Alcuni match sono più prevedibili, ha detto Peter Polansky, coach di Denis Shapovalov. Se Novak Djokovic o Rafael Nadal sono in svantaggio di due set a uno rispetto al 50° classificato, Polansky direbbe “aspettiamo”, ma se una delle due superstar è in vantaggio di un set, è più probabile che sia il momento di entrare in “modalità di massima allerta” per prepararsi a giocare. Ma passare ripetutamente da una modalità di “massima allerta” all’altra può essere estenuante, ha detto Austin, la cui finale dello US Open del 1981 contro Martina Navratilova seguì i cinque set della semifinale maschile tra John McEnroe e Vitas Gerulaitis. Austin non voleva sentirsi pressata all’ultimo momento e quindi, prevedendo la fine del match, si è fasciata i piedi e si è vestita.

“Ero pronta a partire e mi sentivo carica, ma poi la partita si è prolungata”, ha detto. Quando il match di singolare maschile era giunto al termine, la Austin si è sentita “un po’ spossata dalle montagne russe emotive” e ha perso il primo set per 6-1, ma si è ripresa per poi vincere la partita. Gli scenari mutevoli danno ai giocatori esperti un vantaggio, ha detto Austin. “È un processo di apprendimento graduale. In queste situazioni si sviluppano metodi e routine”. Ha inoltre detto che un fattore chiave è capire se si preferisce stare in mezzo alla gente o in uno spazio tranquillo e in solitudine.

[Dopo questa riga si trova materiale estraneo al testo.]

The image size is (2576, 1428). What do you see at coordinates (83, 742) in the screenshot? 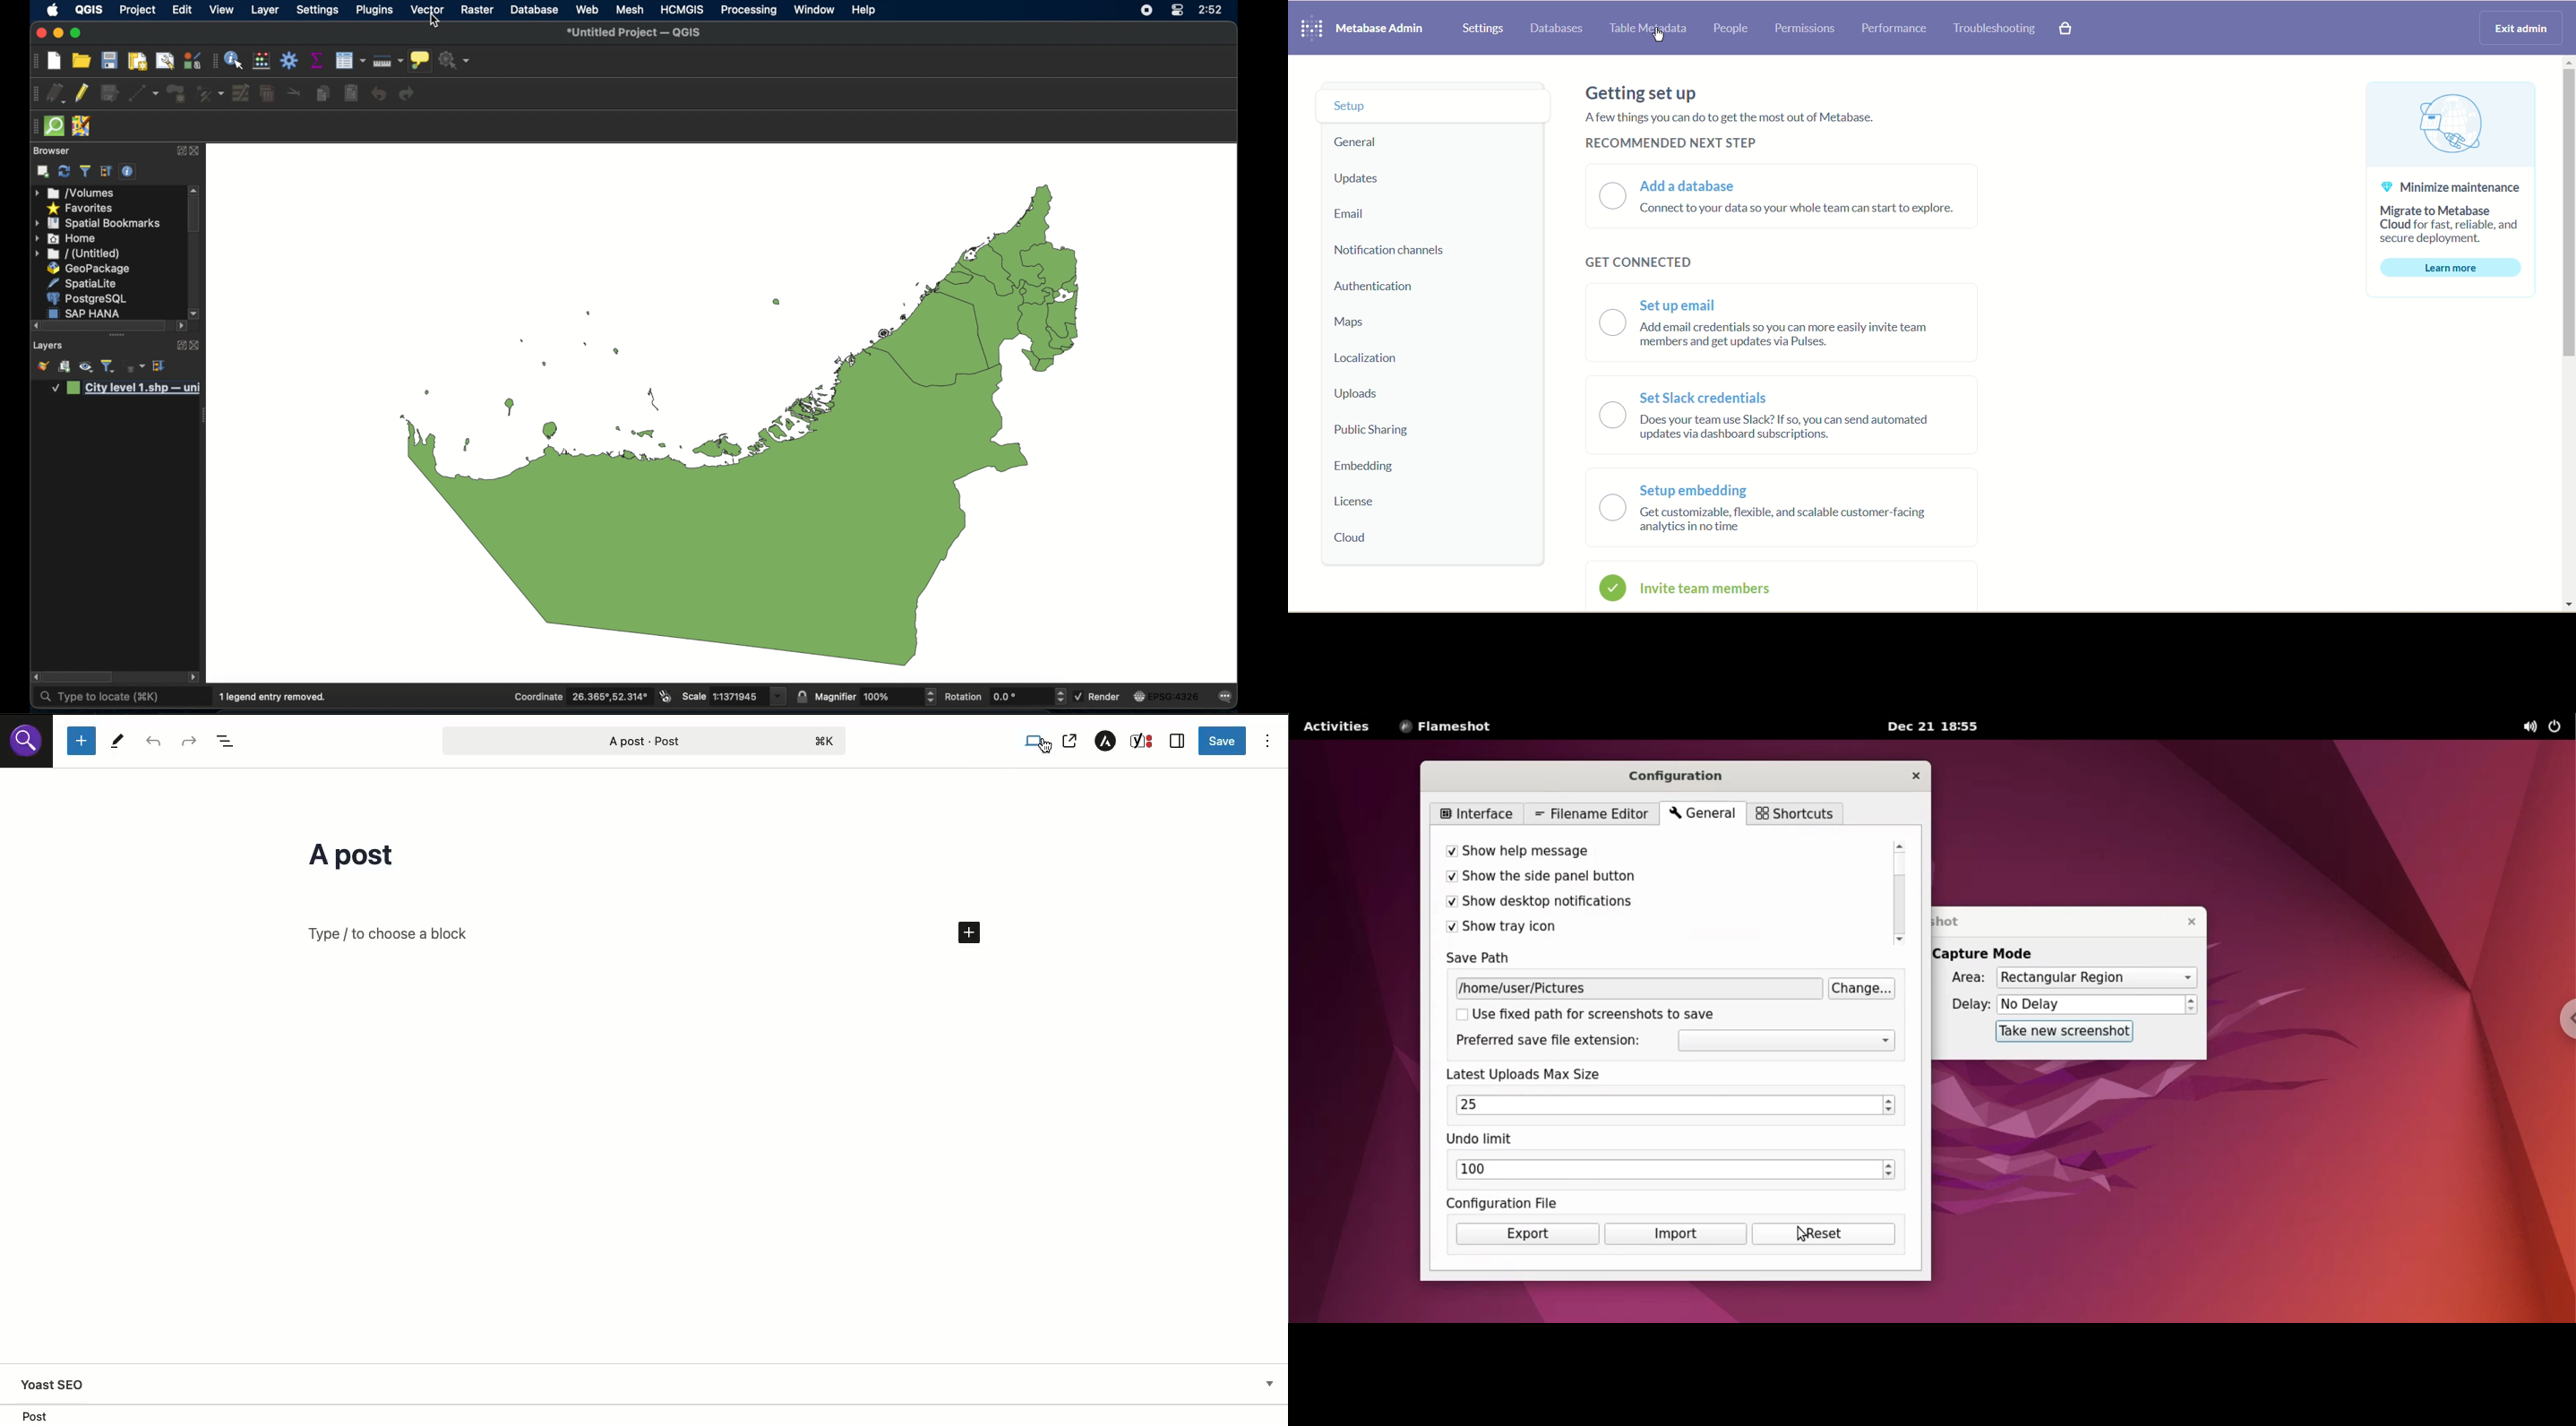
I see `Add new block` at bounding box center [83, 742].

Dopo aver atteso per cinque set prima di poter scendere in campo per il suo incontro di quarto turno allo US Open, Caroline Garcia ha raccontato di aver trascorso parte del suo “limbo” leggendo, prima di preparare le racchette e di andare in palestra per “darsi la giusta carica”. Alcune giocatrici meditano o addirittura sonnecchiano quando la partita si prolunga, ha detto Polansky, anche se è difficile perché un set finale può filare via con un rapido 6-1. Invece, molti giocatori si riuniscono con il loro team e giocano a carte o a giochi da tavolo.

“E’ opportuno non fare nulla che affatichi la mente”, ha detto Polansky, sottolineando che passare troppo tempo a fissare il telefono mentre le partite si prolungano può essere dannoso. Quando una partita arriva improvvisamente al quarto o al quinto set, Nainkin ha detto che alcuni giocatori in attesa “cambiano aria”, magari lasciando lo spogliatoio per la hall, “solo per resettare mentalmente e uscire dalla modalità ‘pronti a partire’ per 30 minuti”.

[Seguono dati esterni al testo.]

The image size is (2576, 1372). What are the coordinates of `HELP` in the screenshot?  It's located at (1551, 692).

Se i momenti finali della partita sono avvincenti, molti giocatori la guardano mentre si preparano, il che li aiuta anche a ritmare il riscaldamento. Alcuni giocatori, invece, si limitano a far seguire il punteggio ai loro allenatori. “Il compito dell’allenatore è quello di tenere d’occhio la partita, in modo che il giocatore possa staccare completamente nel caso la partita vada al quinto set”. Anche la tempistica dell’assunzione di cibo è fondamentale, ha detto Garcia. “Non si vuole mangiare troppo, ma se si arriva al quinto set è necessario fare un altro spuntino nell’attesa”.

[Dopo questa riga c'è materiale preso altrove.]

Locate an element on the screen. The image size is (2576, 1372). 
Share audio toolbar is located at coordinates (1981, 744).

Ma bisogna anche tenere conto di numerosi piccoli dettagli. “Alcuni giocatori vogliono che le caviglie siano fasciate subito prima dell’inizio della partita, in modo che siano più rigide, altri vogliono camminare e fare un po’ di rodaggio”, ha detto Boynton. “Alcuni vogliono essere più sciolti e avere i muscoli “caldi” e poi sfruttare gli ultimi minuti per studiare il piano di gioco, altri la pensano diversamente“. In un quarto set combattuto, ha aggiunto, Hurkacz sale sul tapis roulant e fa degli sprint, poi si slaccia le scarpe, fa un po’ di stretching e aspetta. Durante un tie-break, si allaccia di nuovo le scarpe, ma se la partita va al quinto set, se le toglie e chiede un altro giro di riso e verdure.

“Ognuno ha il suo metodo e parlarne sembra folle, ma per noi è normale”, ha detto Boynton. “Non devi essere il migliore nel gestire l’attesa, devi solo essere migliore del tuo avversario”.